Sandbox Best Practices
Run agent file and command workflows inside a bounded workspace.
Use @anvia/sandbox when an agent needs to execute commands, write files, inspect generated output, or perform multi-step file workflows without touching the host project directly.
A sandbox is a boundary, not a permission system by itself. Your app still owns which files are staged, which tools are exposed, which commands are allowed, and how outputs are returned to users.
Default Shape
| Boundary | Practice |
|---|---|
| workspace | create one short-lived session per user task |
| files | stage only the files needed for the task |
| commands | pass structured command and args; avoid shell strings |
| network | keep network disabled unless the workflow requires it |
| limits | set timeout, memory, CPU, and output limits |
| cleanup | always destroy sessions in finally |
| audit | trace command names, exit codes, and selected files |
Create Sessions Per Task
Keep sandbox lifetime scoped to one request, job, or approval window.
import { DockerSandbox } from "@anvia/sandbox";
export async function runCodeCheck(source: string) {
const sandbox = new DockerSandbox({
image: "node:22-bookworm",
limits: {
timeoutMs: 30_000,
maxOutputBytes: 64_000,
memoryMb: 512,
cpus: 1,
},
});
const session = await sandbox.createSession({
manifest: {
files: {
"index.js": source,
},
},
});
try {
return await session.exec({
command: "node",
args: ["index.js"],
});
} finally {
await session.destroy();
}
}Avoid long-lived shared sessions unless your product explicitly needs a persistent workspace model. Shared sessions make cleanup, permissions, and audit harder.
Stage Inputs Explicitly
Do not bind mount the whole host repository into a sandbox for untrusted work. Copy in the minimum task files.
const session = await sandbox.createSession({
manifest: {
files: {
"package.json": JSON.stringify(packageJson, null, 2),
"src/task.ts": taskSource,
"README.md": readme,
},
},
});This keeps host secrets, unrelated source files, local credentials, and build artifacts out of the container.
Expose Narrow Tools
If an agent only needs file operations, do not expose command execution.
import { createSandboxTools } from "@anvia/sandbox";
const tools = createSandboxTools(session, {
include: ["read_file", "write_file", "list_files"],
});Expose exec_command only when command execution is part of the product workflow. For higher-risk flows, put command execution behind approval or wrap it in your own tool that validates the command allowlist.
Validate Commands
Prefer structured command execution over shell strings:
await session.exec({
command: "npm",
args: ["test", "--", "--runInBand"],
timeoutMs: 60_000,
});Avoid:
await session.exec({
command: "sh",
args: ["-c", userGeneratedCommand],
});Shell execution is harder to inspect, quote, approve, and audit. Use it only for trusted scripts that your app controls.
Handle Outputs as Data
Sandbox command failures are product states. Inspect exit code, timeout state, and truncated output before sending results back to the model or user.

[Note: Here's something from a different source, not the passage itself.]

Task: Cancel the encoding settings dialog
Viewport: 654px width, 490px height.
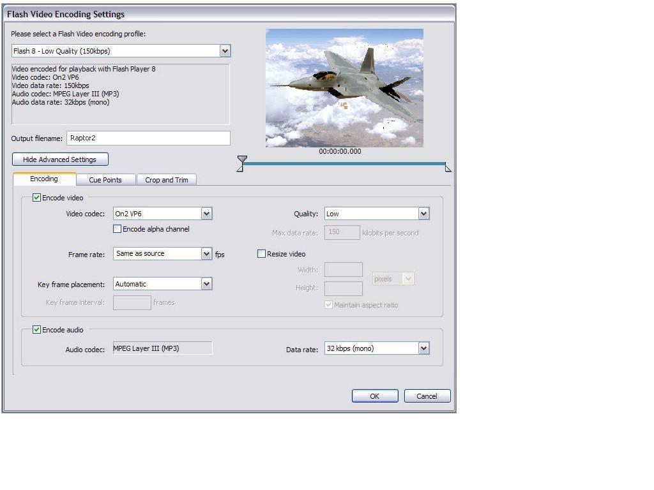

const result = await session.exec({
command: "npm",
args: ["test"],
timeoutMs: 60_000,
});
if (result.timedOut) {
return { status: "timeout", summary: "The test command exceeded 60 seconds." };
}
if (result.exitCode !== 0) {
return {
status: "failed",
stdout: result.stdout,
stderr: result.stderr,
};
}
return { status: "passed", stdout: result.stdout };Keep large logs out of prompt context. Summarize or truncate before returning them to the model.
Testing
Test your app's sandbox workflow by creating a real session, staging representative files, and asserting the command or tool result. See Sandbox Testing for app-level test and GitHub Actions examples.
Checklist
- Create sessions per task or request.
- Stage only task-specific files.
- Keep network disabled by default.
- Use structured
commandandargs. - Set explicit limits for timeout, memory, CPU, and output size.
- Destroy sessions in
finally. - Expose only the sandbox tools the agent needs.
- Trace command names, exit codes, timeout state, and output truncation.